The U.S. economy grew more than expected in the first quarter amid a sharp decline in imports and a buildup of inventories but economists said underlying trends are consistent with an economic slowdown.
The Commerce Department reported Friday in its initial estimate of first-quarter growth that gross domestic product rose 3.2%, easily topping economists’ estimates of a 2.5% gain. It was the first reading above 3% since time since 2015, easing fears of a recession.
“The angst has settled, and the economy has come back,” Ben Herzon, an economist with Macroeconomic Advisers, told The New York Times. “I just can’t point to anything now that’s going to push us into recession.”

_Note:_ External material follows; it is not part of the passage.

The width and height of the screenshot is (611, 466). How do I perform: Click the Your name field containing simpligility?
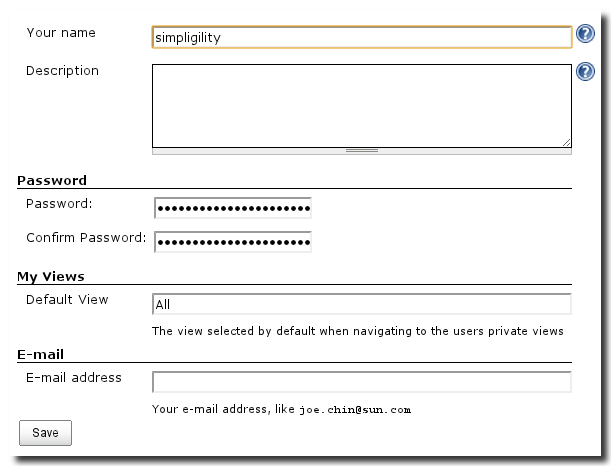coord(361,38)
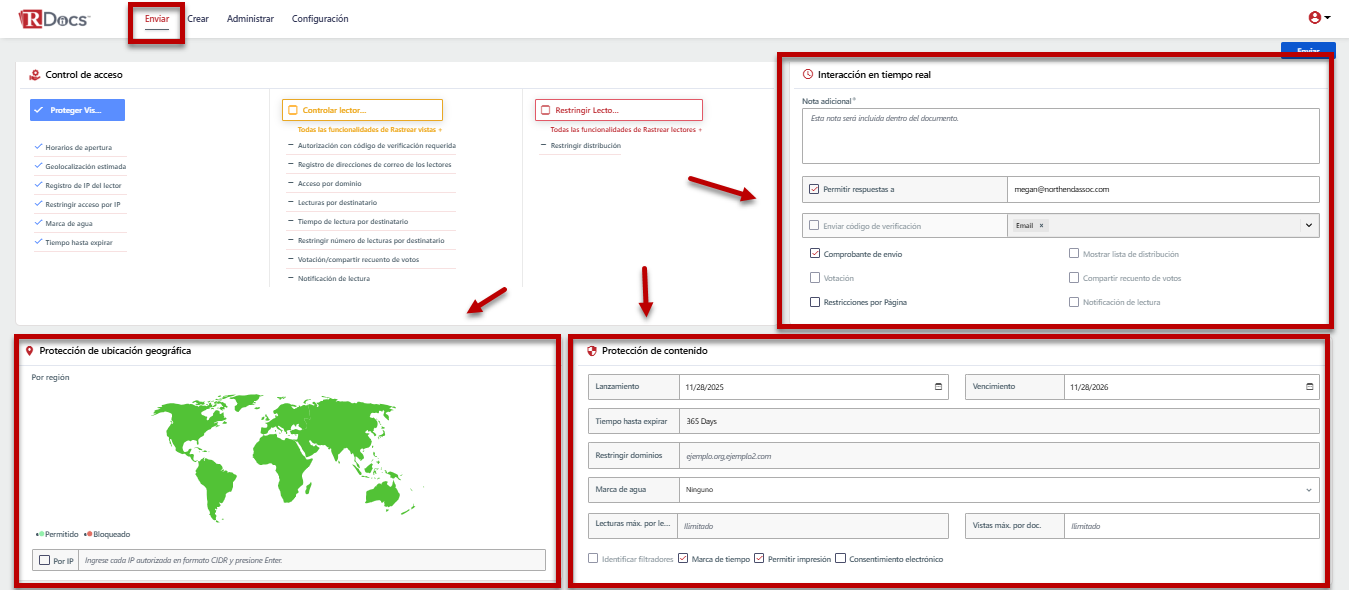The image size is (1349, 590).
Task: Select the Controlar lector option button
Action: pyautogui.click(x=362, y=110)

But the improved trade balance — exports rose 3.7% in the first quarter, while imports decreased by 3.7% — and inventories contributed almost 170 basis points of the GDP growth.
Some economists don’t see net trade adding to GDP as the year continues and are focusing on final sales to private purchasers, a closely-watched measure of private-sector consumption and investment that slowed sharply in the first quarter to a 1.3% annual rate, the lowest in nearly six years.
Consumer spending increased only 1.2%, after a 2.5% jump in the previous quarter, and spending on durable goods plunged 5.3%, the worst since 2009.
“On the outside, [the economy] looks like a shiny muscle car,” economist Bernard Baumohl of the Economic Outlook Group wrote. “Lift the hood, however, and you see a fragile one-cylinder engine.”
Amid signs of slowing growth, the Federal Reserve has put the brakes on raising interest rates and economists believe it will recognize the first-quarter GDP gain is temporary.
“Fed policymakers are going to look right past that 3.2% top-line number and focus on the composition of growth, which will reaffirm its prudent pause,” said Joseph Brusuelas, chief economist at RSM.
According to MarketWatch, the trend in final private sales shows the fading effects of the Trump tax cuts. “Business investment is growing about one-fourth as fast as it was in the first quarter of 2018 when the corporate tax cut kicked in,” it noted.